The Biden administration on Friday asked the Supreme Court to allow its controversial student loan debt relief program to take effect while legal challenges unfold across the country.

The program promises to offer up to $20,000 in debt relief to millions of borrowers, but was suspended after lower courts across the country blocked it.

About 26 million people had already applied for the program by the time a federal judge froze it on Nov. 10, prompting the government to stop taking applications. No debt has been canceled to date.

After receiving the government’s brief, the Supreme Court asked the plaintiffs for a response by noon on Wednesday, November 23.

A “misguided injunction” from a federal appeals court, Solicitor General Elizabeth Prelogar told the Supreme Court, “leaves millions of economically vulnerable borrowers in limbo, uncertain about the size of their debt and unable make financial decisions with an accurate understanding of their future. reimbursement obligation.

Government lawyers say President Joe Biden acted to address the financial damage of the pandemic and “smooth the transition to repayment” to provide targeted debt relief to some federal student loan borrowers affected by the pandemic.

Federal student loan payments are set to restart in January after a year-long pandemic pause.

The program is designed to help borrowers most at risk of delinquency or default. Once debt cancellation begins, the plan could provide up to $10,000 in student debt relief to eligible borrowers earning less than $125,000 ($250,000 per household).

Additionally, borrowers who have received a Pell Grant can receive up to $20,000 in relief.

The authority exists under the Higher Education Relief Opportunities for Students Act of 2003, or the HEROES Act, according to the administration. He argues that the law exempts the government from otherwise applicable procedural requirements, including developing notice and comment rules.

“Because borrowers who default on their student loans face serious financial consequences — including wage garnishment, long-term credit damage, and ineligibility for federal benefits — Congress specifically authorized the secretary (of education) to waive or vary any applicable law or regulation as he deems necessary to ensure that borrowers affected by a national emergency are not worse off in relation to their student loans ,” Prelogar wrote in Friday’s filing.

The ongoing dispute is brought by a group of states, led by Nebraska, who argue that the student loan debt relief plan violates the Separation of Powers and Administrative Procedure Act, a federal law that governs the process by which federal agencies issue regulations.

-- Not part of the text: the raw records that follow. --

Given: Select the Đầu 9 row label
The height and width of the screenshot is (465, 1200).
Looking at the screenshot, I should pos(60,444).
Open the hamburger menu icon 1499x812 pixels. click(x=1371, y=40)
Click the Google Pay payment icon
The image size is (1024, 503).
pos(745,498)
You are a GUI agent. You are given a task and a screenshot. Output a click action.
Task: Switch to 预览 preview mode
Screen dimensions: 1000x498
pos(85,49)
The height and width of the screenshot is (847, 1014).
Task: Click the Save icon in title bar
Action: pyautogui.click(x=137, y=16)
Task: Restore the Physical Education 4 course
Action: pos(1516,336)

The Biden administration stresses that the challengers cannot demonstrate the legal prejudice necessary to take the case to court.

But if the challengers survive this threshold issue, several conservative justices may be interested in the merits of the dispute over whether a federal agency has the authority to award such broad relief. In the past, conservatives on the Supreme Court have looked with skepticism at the so-called administrative state, which they say violates the separation of powers.

A district court ruled the states lacked the legal right or ‘standing’ to prevail, but the 8th US Circuit Court of Appeals reversed the decision, issuing a nationwide injunction blocking the program. He relied on the “irreversible impact” the debt forgiveness action would have and on the fact that the collection of student loan repayments, as well as the accrual of interest on student loans would otherwise be suspended while legal challenges unfold.

A separate challenge is also pending in federal court brought by two individual borrowers – Myra Brown and Alexander Taylor – who do not qualify for full debt forgiveness and who say they were not given an opportunity to comment. the Education Secretary’s decision to provide targeted students with certain debt relief.

This story has been updated with additional details.